**Action item:**
Work out how many lines of the listing below include the string "computer", and give that number alone.

**Material for the task:**
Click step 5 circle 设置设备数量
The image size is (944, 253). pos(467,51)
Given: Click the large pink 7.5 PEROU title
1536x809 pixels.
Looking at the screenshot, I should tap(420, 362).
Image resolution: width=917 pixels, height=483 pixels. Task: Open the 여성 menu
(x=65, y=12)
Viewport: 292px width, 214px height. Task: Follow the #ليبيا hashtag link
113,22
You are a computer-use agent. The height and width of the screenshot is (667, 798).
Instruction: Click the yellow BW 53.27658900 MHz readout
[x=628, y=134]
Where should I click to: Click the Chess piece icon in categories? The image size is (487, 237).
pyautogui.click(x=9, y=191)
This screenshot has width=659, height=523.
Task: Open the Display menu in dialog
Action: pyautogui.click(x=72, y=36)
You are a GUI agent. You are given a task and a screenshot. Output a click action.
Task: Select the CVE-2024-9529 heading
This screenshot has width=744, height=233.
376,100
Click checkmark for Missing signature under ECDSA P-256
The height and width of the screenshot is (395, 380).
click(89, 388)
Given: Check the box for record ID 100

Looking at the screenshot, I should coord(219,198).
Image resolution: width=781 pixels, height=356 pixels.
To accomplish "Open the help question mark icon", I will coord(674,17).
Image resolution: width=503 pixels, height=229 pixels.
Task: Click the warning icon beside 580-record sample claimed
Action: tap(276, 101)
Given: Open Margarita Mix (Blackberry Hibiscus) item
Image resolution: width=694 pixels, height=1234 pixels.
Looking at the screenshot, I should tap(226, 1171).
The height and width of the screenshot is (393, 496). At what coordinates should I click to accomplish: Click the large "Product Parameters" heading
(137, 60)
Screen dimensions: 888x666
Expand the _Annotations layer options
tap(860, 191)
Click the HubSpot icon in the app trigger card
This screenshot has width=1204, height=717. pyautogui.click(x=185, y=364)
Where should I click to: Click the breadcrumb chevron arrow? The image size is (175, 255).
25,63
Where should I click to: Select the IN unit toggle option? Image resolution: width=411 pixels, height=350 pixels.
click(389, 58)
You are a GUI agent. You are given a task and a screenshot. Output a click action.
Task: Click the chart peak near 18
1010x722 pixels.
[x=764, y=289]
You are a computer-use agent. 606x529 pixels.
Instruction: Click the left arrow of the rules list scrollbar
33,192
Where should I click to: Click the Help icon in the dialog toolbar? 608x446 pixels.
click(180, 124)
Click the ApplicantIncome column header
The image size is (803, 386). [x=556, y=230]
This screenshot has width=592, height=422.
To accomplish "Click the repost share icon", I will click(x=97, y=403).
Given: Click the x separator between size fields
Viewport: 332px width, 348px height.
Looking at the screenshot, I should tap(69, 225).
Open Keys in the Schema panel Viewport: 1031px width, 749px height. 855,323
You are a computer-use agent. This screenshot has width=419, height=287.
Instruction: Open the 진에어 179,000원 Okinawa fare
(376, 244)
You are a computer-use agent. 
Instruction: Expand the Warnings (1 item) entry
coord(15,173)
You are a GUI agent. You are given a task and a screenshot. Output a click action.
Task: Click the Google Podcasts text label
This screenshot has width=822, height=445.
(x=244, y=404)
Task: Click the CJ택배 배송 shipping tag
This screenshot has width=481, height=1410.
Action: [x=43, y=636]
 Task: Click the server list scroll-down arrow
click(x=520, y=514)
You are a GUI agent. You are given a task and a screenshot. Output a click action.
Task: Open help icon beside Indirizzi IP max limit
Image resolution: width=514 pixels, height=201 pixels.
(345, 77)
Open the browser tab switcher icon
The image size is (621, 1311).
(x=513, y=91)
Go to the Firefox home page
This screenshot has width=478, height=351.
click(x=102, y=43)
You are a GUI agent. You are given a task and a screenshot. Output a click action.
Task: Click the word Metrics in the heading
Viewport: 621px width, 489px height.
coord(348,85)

**Written response:**
4